Além disso, a experiência fortalece tanto o mestre quanto o público: “Esperamos que essa interação desperte o interesse dos jovens por outras formas de atuar na vida e valorizar saberes tradicionais. Ao levar os abridores com sua verdade, sem gourmetizar, propiciam que as pessoas se encantem pelo patrimônio cultural amazônico e se tornem embaixadores desses saberes.”

Oficinas abertas: da sala de aula à demonstração pública

O circuito de outubro será totalmente gratuito e dividido em duas frentes. Pela manhã, os mestres ministrarão oficinas exclusivas para estudantes da rede pública, fortalecendo o diálogo entre juventude e patrimônio amazônico. À tarde, os espaços serão abertos à comunidade em geral, com bate-papos e demonstrações ao vivo, nos quais os abridores de letras pintam palavras diante do público, compartilham suas histórias e respondem a perguntas.

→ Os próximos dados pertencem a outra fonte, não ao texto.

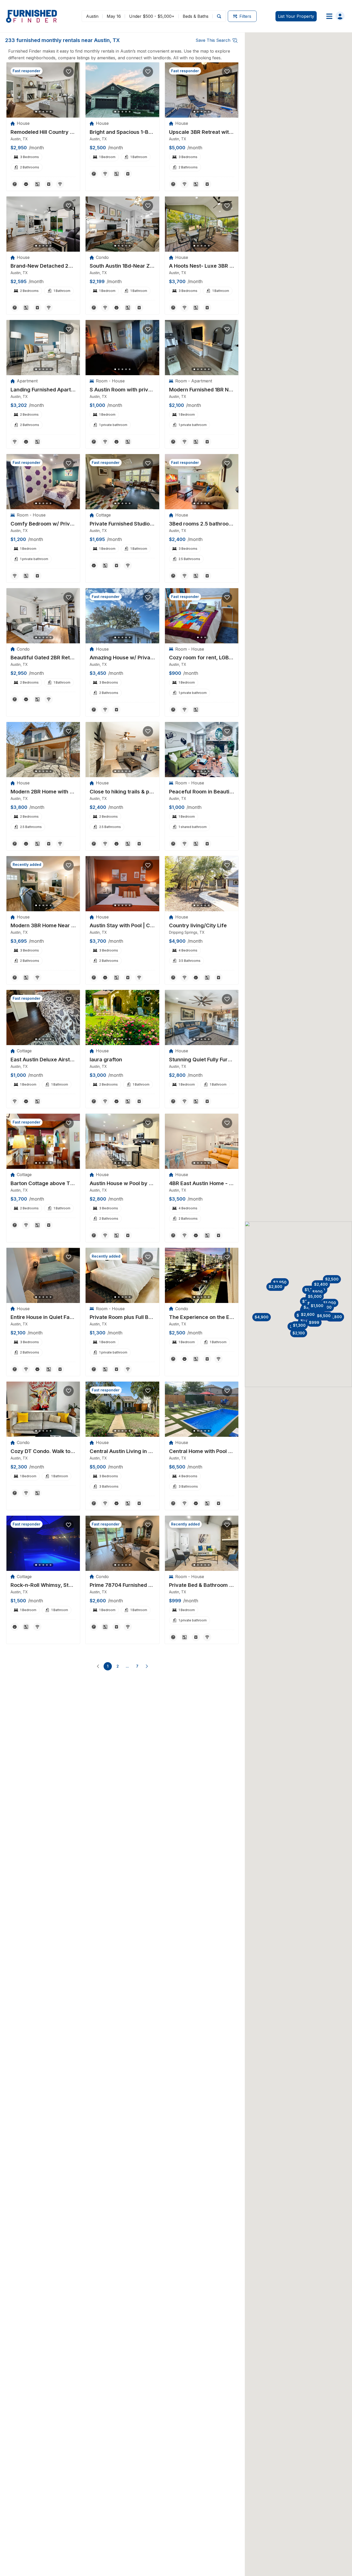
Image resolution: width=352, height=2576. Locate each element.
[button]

Uma tradição que ganha voz nacional

Com o projeto Letras que Navegam, os abridores de letras deixam os rios amazônicos e levam sua arte para o país inteiro. Mais do que ensinar técnicas de pintura, os mestres compartilham histórias, memórias e saberes que carregam séculos de cultura. Para o público, é a chance de conhecer a Amazônia de dentro de suas embarcações, entendendo como cores, traços e palavras traduzem a identidade de uma região inteira.

O projeto não apenas preserva um ofício centenário, mas também conecta gerações, territórios e culturas, permitindo que as letras pintadas nos barcos amazônicos continuem a navegar pelo Brasil — e pela imaginação de quem acompanha essa tradição viva e pulsante.

Calendário das oficinas

As oficinas acontecerão nas unidades da CAIXA Cultural de cada cidade.

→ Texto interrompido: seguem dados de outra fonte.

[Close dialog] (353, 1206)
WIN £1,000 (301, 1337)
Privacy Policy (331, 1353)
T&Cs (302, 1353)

  • Brasília: 16 de outubro – Donielson da Silva Leal, o Kekel, SBS Quadra 4, Lotes 3/4, Asa Sul.
  • Recife: 21 de outubro – Waldemir Caravelas Furtado, Avenida Alfredo Lisboa, 505, Bairro do Recife.
  • Salvador: 22 de outubro – Antônio Jorge Corrêa Leal, Rua Carlos Gomes, 57, Centro.
  • Belém: 24 de outubro – Francivaldo da Silva Oliveira e Simão Costa Sarraf, unidade em implantação do complexo Porto Futuro II, ao lado da Estação das Docas (inauguração prevista para outubro de 2025).
  • Curitiba: 29 de outubro – Odir Lima Abreu, Rua Conselheiro Laurindo, 280, Centro.
  • São Paulo: 30 de outubro – Rossinhe Nunes Farias, Praça da Sé, 111, Centro.